Banyak dosen yang diberikan tambahan tugas jadi pimpinan rektor, kemampuan manajerialnya rendah. Mereka hanya mengandalkan dana dari mahasiswa dan tidak punya inovasi. Akibatnya, kualitas perguruan tinggi berjalan di tempat.

BACA JUGA: Teliti Penyakit Menular di Indonesia, Inggris Siapkan Rp 32 Miliar

"Dosen-dosen yang diberikan tugas tambahan jadi pimpinan perguruan tinggi dan para rektor jarang mendapatkan pelatihan leadership. Ini akan mengganggu peningkatan kualitas perguruan tinggi," kata Ghufron di kantornya, Senin (20/5).

Dia menegaskan, pemimpin menjadi ujung tombak yang menentukan keberhasilan suatu organisasi. Begitu pula yang terjadi dalam pendidikan tinggi. Peran rektor atau direktur menjadi kunci keberhasilan suatu perguruan tinggi.

BACA JUGA: Nasir Dorong Perguruan Tinggi PBNU Buka Fakultas Kedokteran

Dengan demikian apa yang dihasilkan, baik itu lulusan, riset, dan inovasi bisa memberikan nilai tambah bagi pembangunan nusa dan bangsa.

BACA JUGA: Peringatan Menristekdikti kepada Mahasiswa soal Aksi 22 Mei

BACA JUGA: Menristekdikti: Pembangunan Pendidikan Berkualitas jadi Target SDGs

Dia menyebutkan, dari 4.741 perguruan tinggi di Indonesia, tidak semuanya memiliki seorang pemimpin atau leader yang kuat.

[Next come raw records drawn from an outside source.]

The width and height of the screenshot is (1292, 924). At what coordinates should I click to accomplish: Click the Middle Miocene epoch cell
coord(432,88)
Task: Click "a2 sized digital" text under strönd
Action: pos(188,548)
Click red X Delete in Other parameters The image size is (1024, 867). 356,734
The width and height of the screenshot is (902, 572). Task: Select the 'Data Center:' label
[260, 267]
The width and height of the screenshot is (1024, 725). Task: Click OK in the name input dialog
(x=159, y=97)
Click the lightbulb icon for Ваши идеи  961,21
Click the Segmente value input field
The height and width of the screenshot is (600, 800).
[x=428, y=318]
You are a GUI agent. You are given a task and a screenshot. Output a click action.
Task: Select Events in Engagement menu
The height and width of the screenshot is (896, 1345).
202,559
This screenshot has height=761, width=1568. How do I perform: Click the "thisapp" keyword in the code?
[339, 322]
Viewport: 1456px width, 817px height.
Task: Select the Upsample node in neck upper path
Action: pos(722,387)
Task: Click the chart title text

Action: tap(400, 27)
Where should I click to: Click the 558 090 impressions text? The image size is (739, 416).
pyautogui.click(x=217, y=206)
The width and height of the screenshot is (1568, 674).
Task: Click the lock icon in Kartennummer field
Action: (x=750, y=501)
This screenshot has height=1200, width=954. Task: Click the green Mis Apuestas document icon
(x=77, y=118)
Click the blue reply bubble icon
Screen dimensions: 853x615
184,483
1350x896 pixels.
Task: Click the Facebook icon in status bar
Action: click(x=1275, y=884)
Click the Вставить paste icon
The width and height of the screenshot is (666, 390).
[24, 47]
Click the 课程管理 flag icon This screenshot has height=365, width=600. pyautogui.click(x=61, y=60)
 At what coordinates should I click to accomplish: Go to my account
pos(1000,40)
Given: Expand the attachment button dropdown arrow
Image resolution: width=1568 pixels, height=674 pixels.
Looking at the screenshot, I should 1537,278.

Di sisi lain, permasalahan utama yang dihadapi pendidikan tinggi saat ini, meliputi akses, kualitas, pemerataan, dan keadilan. Krisis kepemimpinan pun tak jarang justru kian membuat persoalan semakin kompleks karena masalah internal perguruan tinggi.

"Dosen-dosen di Indonesia fokusnya ngajar, ngajar, ngajar sehingga melupakan waktunya untuk mengembangkan diri. Makanya sulit mencari bibit-bibit pemimpin perguruan tinggi yang hebat," terangnya.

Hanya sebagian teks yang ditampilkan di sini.